Trump discusses North Korea threat in calls with China, Japan leaders
The United States and Japan are united in their efforts to clamp down on North Korea’s “growing threat,” as the regime ramps up its nuclear drive and other belligerent efforts, the White House said Sunday.Updated: Jul 03, 2017 10:09 IST
The United States and Japan are united in their efforts to clamp down on North Korea’s “growing threat,” as the regime ramps up its nuclear drive and other belligerent efforts, the White House said Sunday.
During a phone call, President Donald Trump and Japanese Prime Minister Shinzo Abe “reaffirmed that the United States-Japan Alliance stands ready to defend (against) and respond to any threat or action taken by North Korea”, the White House said in a statement.
It added that the pair expressed “unity with respect to increasing pressure on the regime to change its dangerous path.”
During a separate phone call with Chinese President Xi Jinping, the White House said it was Trump who “raised the growing threat posed by North Korea’s nuclear and ballistic missile programs.”
“Both leaders reaffirmed their commitment to a denuclearized Korean Peninsula.”
But the White House made no mention of possible discussions between Trump and Xi over disputed islands in the South China Sea, even though the call took place just hours after a US warship sailed near an island in the waterway.
Beijing termed the incident a “serious political and military provocation.”
The destroyer, the USS Stethem, sailed less than 12 nautical miles from tiny Triton Island in the Paracel Islands archipelago, which is claimed by China as well as Taiwan and Vietnam, a US official told AFP.
On the call, Trump also “reiterated his determination to seek more balanced trade relations with America’s trading partners,” the White House said, a reference to the US administration’s aggressive stance on trade matters, especially as concerns China.
- Pinning hopes on China -
The Trump administration has been growing increasingly exasperated with North Korean leader Kim Jong-Un’s regime, which has staged a barrage of missile tests in recent months.
Trump had been pinning his hopes on China -- North Korea’s main diplomatic ally -- to bring pressure to bear on Pyongyang, but declared last week that their efforts had failed.
He has presented sanctions as the best way to proceed with the hermit state, opting for that approach over dialogue with the regime.
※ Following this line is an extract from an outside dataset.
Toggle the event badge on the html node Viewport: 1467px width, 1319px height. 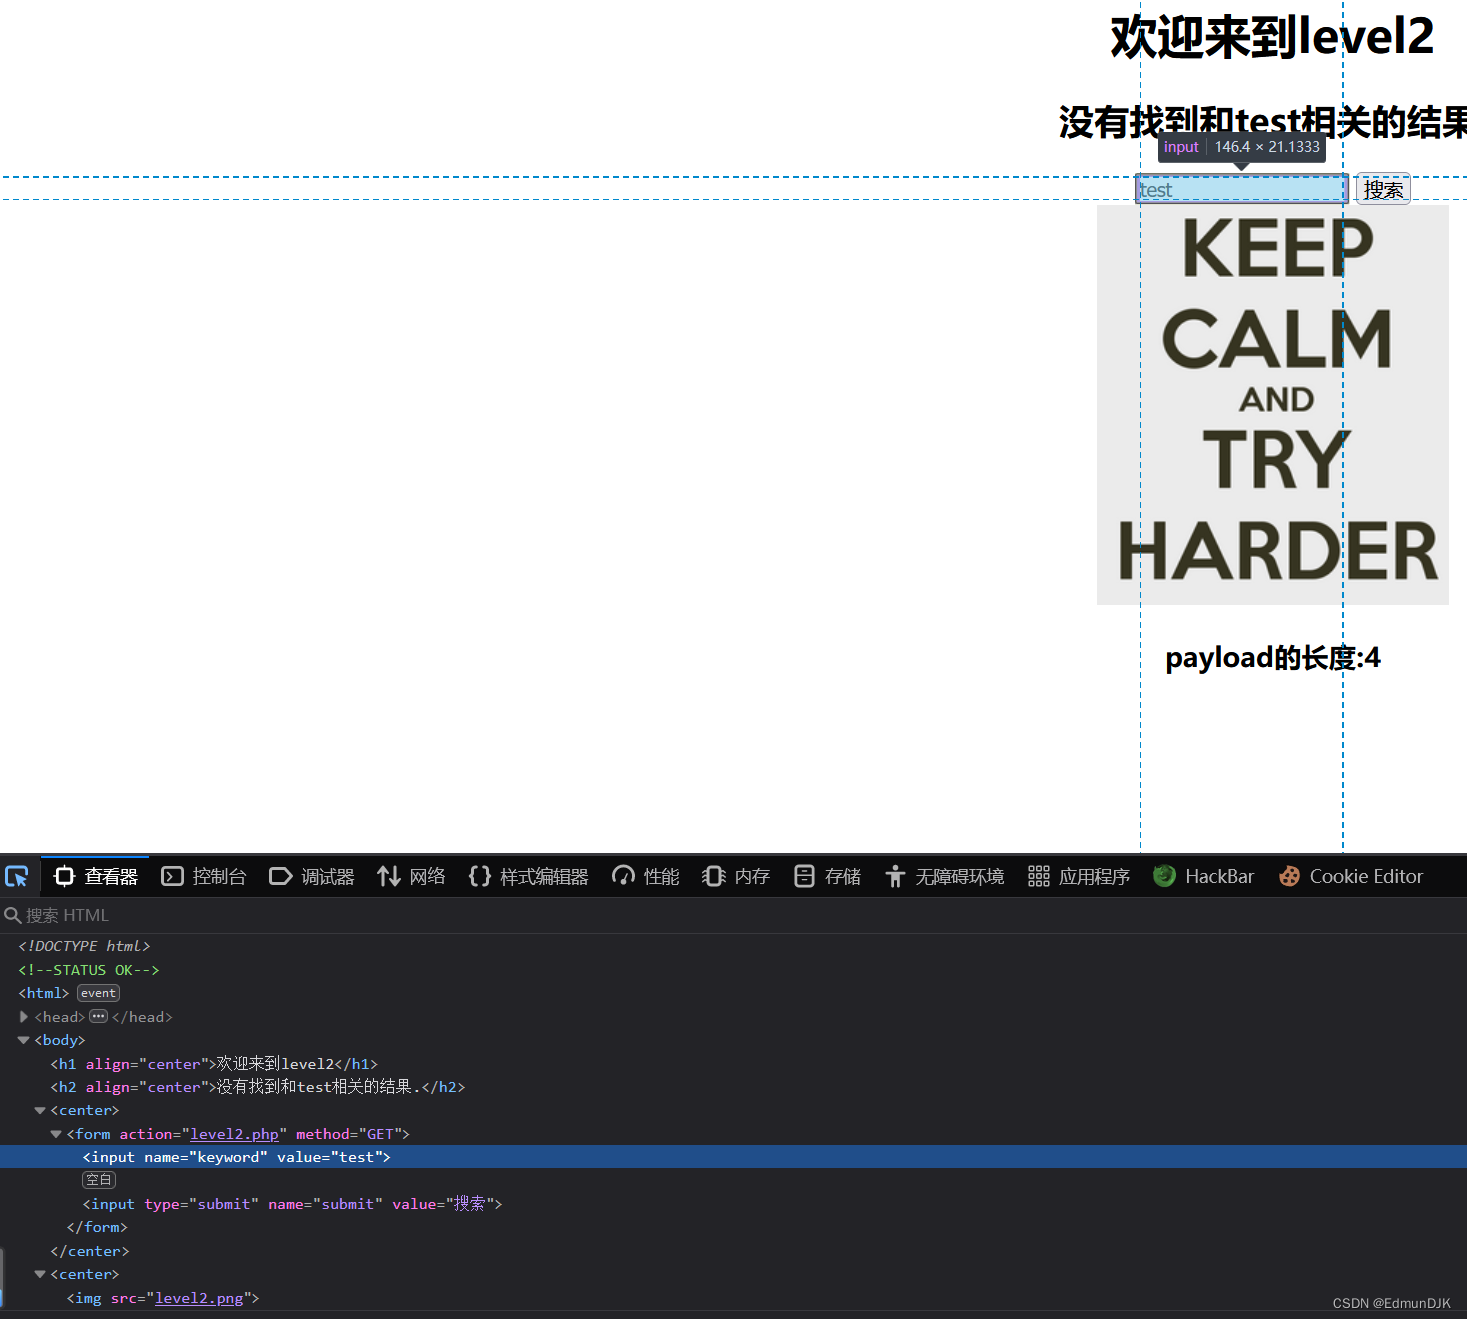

During talks with South Korean leader Moon Jae-In -- who has pushed for a policy of engagement with Pyongyang -- on Friday, Trump called for a “determined response” to the North. But the pair failed to map out a joint strategy on how to handle North Korean threats.
“The era of strategic patience with the North Korean regime has failed, many years it has failed. Frankly, that patience is over,” Trump said.
There was also deep anger in the United States after Otto Warmbier, an American student who was detained in North Korea on a tourist trip around 18 months ago, was returned home in a coma earlier this month. He died several days later.